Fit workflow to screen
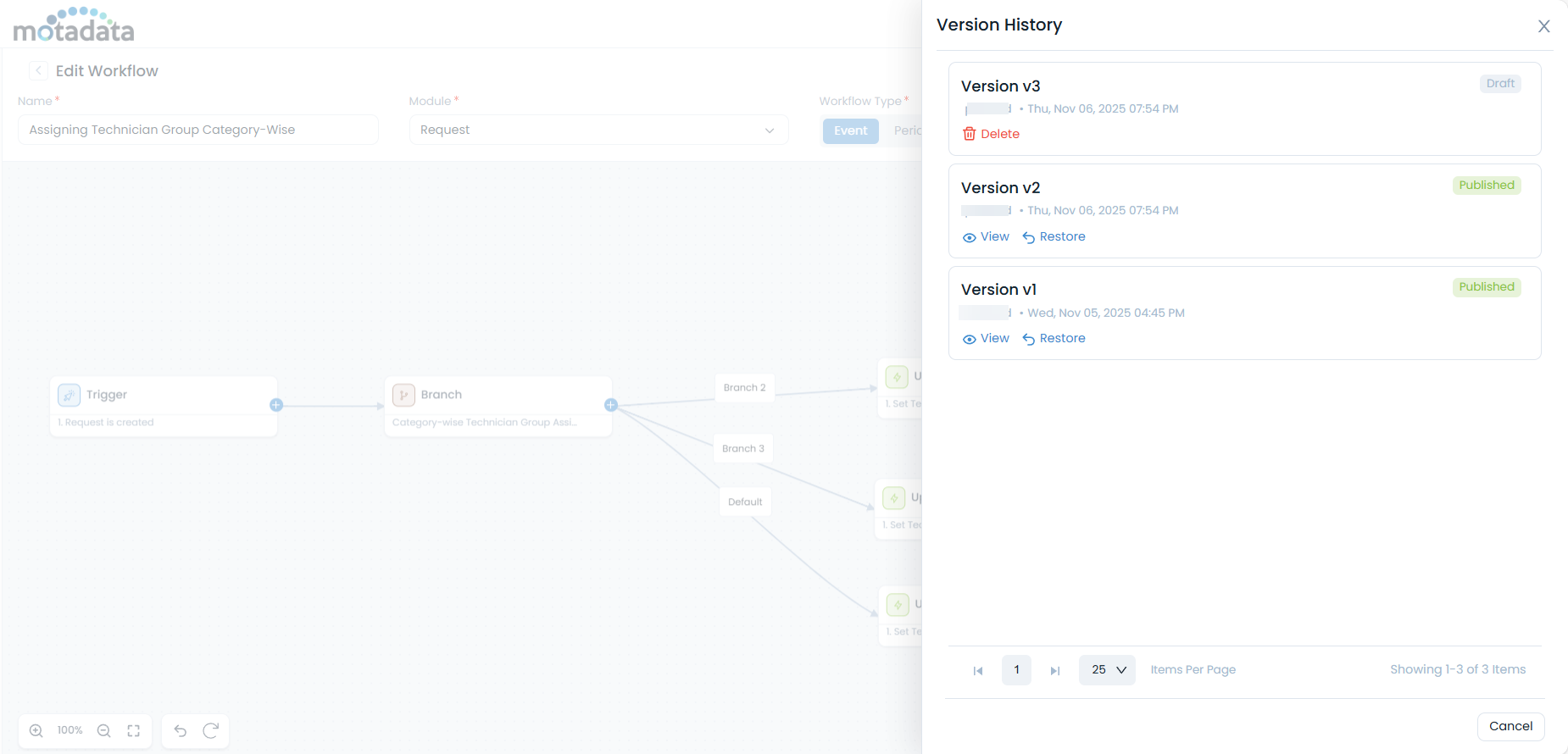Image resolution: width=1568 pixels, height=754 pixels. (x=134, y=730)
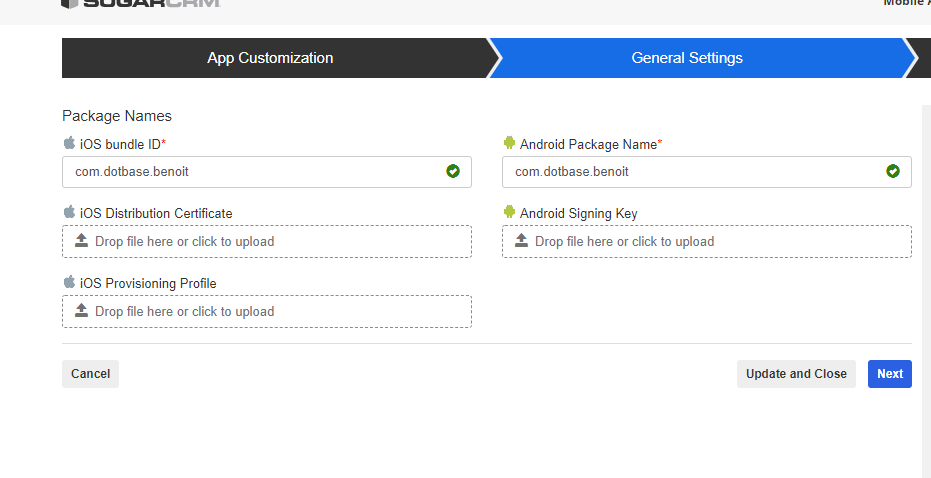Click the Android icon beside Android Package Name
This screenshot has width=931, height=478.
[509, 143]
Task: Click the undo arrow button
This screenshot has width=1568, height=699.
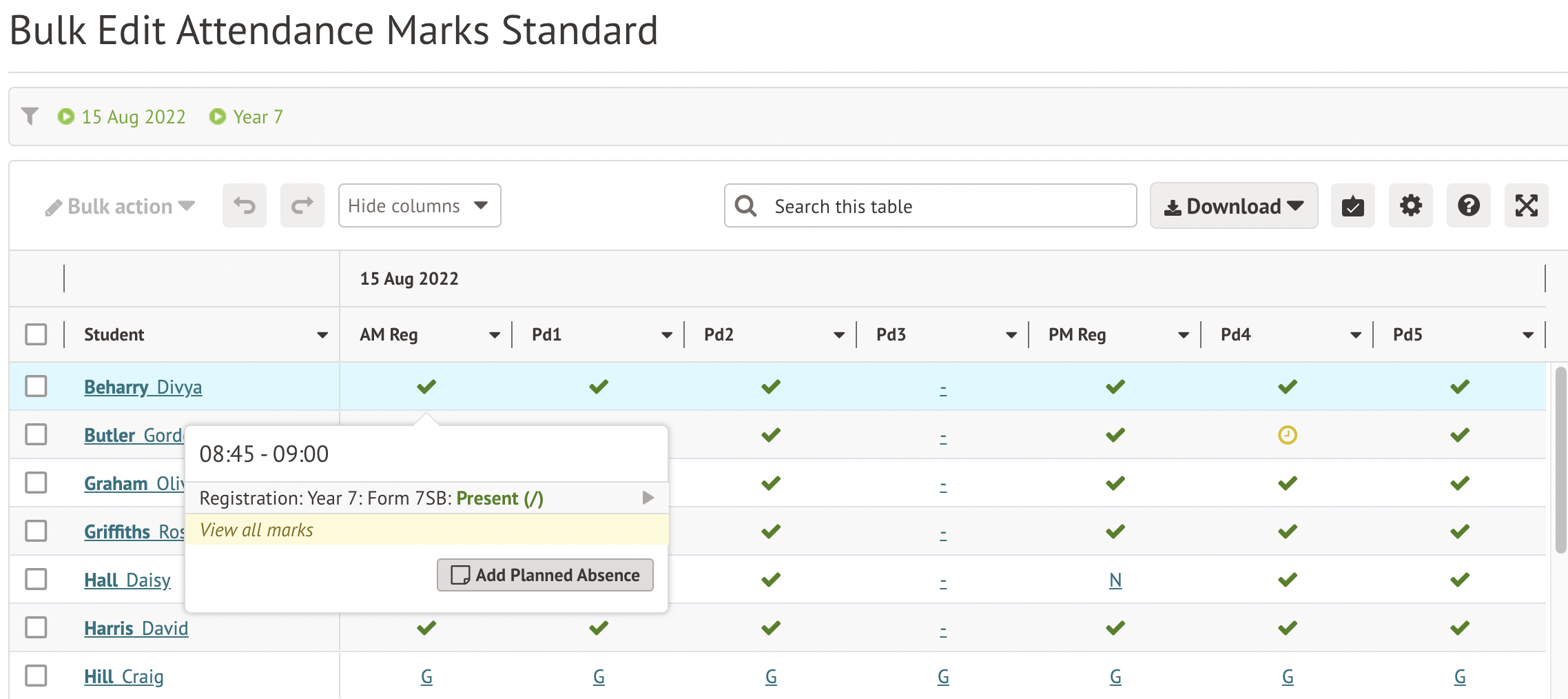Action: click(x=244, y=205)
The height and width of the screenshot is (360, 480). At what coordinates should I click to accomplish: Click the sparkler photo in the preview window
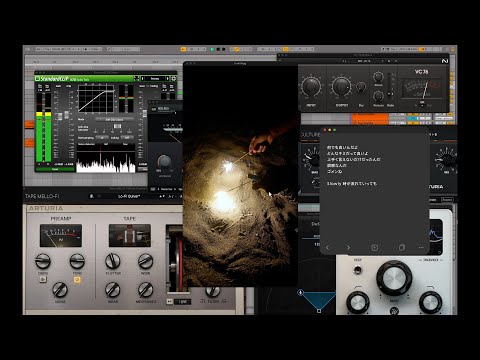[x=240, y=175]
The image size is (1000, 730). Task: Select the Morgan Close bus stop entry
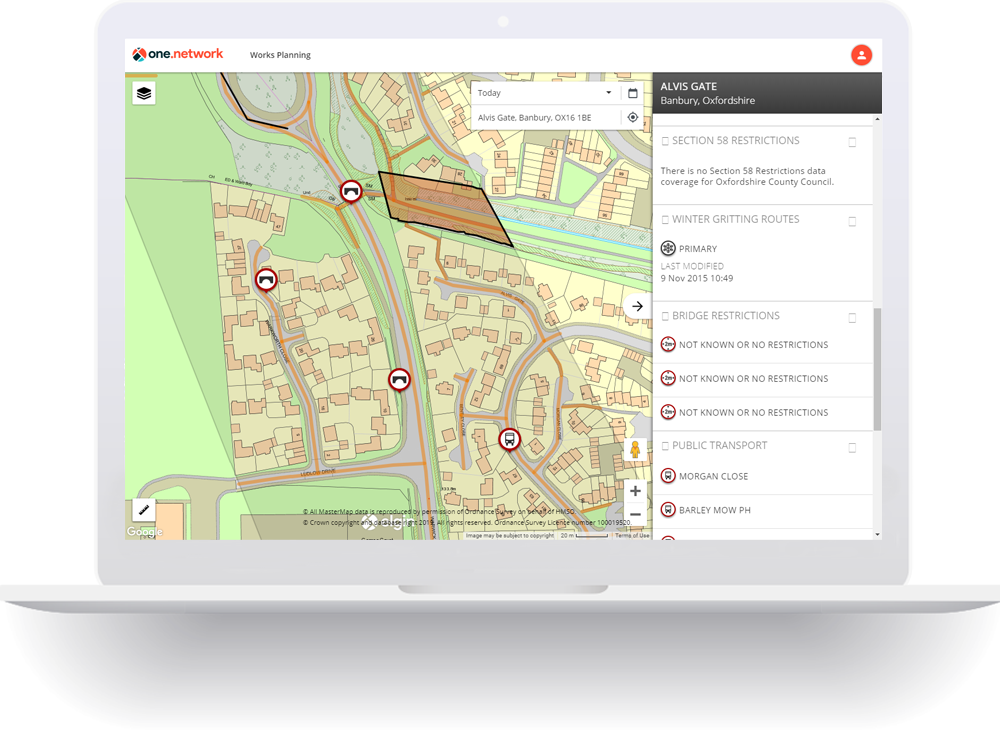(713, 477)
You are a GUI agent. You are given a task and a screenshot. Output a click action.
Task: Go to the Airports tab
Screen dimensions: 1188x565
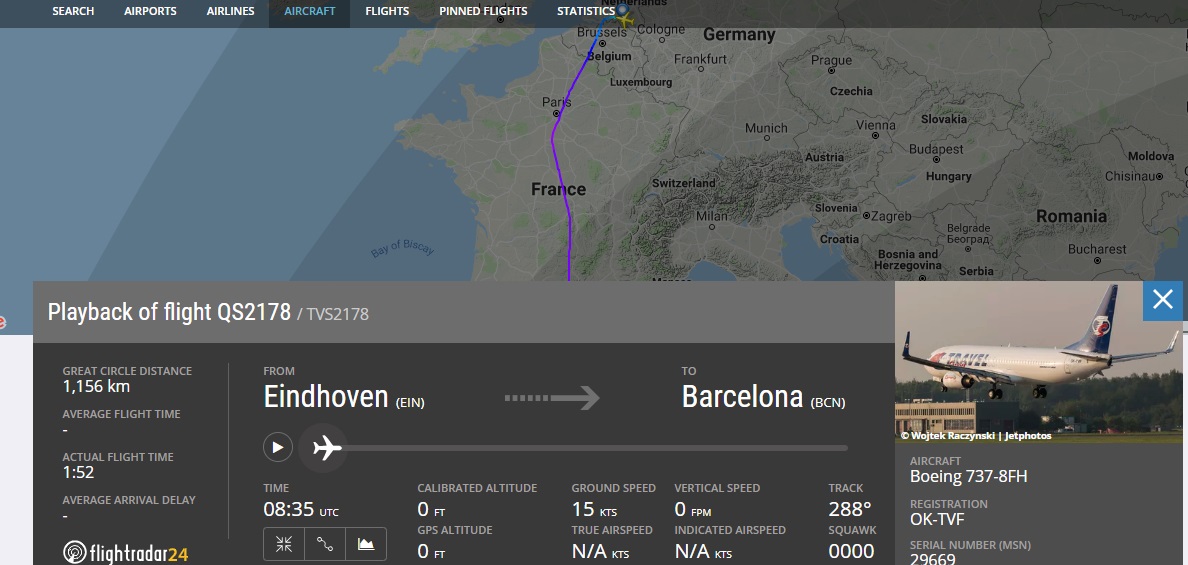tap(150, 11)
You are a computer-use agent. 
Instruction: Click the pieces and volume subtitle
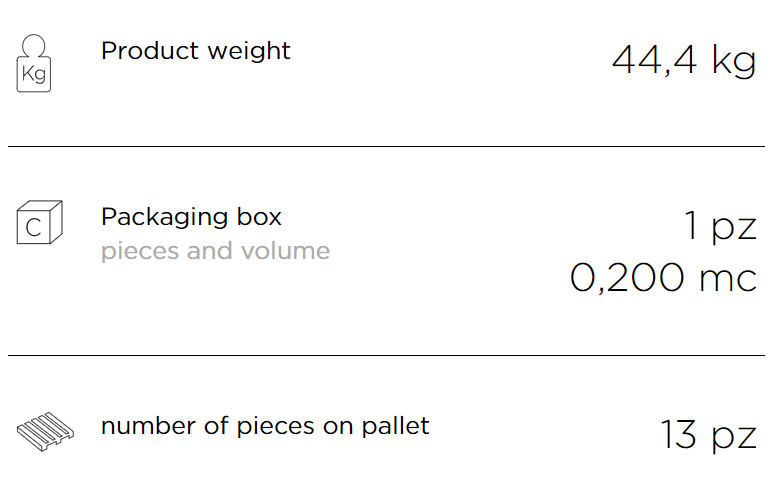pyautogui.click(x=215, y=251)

::::::::::

Format the records as a Markdown table, starting at the beginning of the records and ending at the line that contains "Action: click(x=244, y=205)". Use the columns Row and Line, number each line, skip blank lines, and leave the pictures out.

| Row | Line |
|---|---|
| 1 | Fit workflow to screen |
| 2 | Image resolution: width=1568 pixels, height=754 pixels. (x=134, y=730) |
| 3 | Click the Android icon beside Android Package Name |
| 4 | This screenshot has width=931, height=478. |
| 5 | [509, 143] |
| 6 | Task: Click the undo arrow button |
| 7 | This screenshot has width=1568, height=699. |
| 8 | Action: click(x=244, y=205) |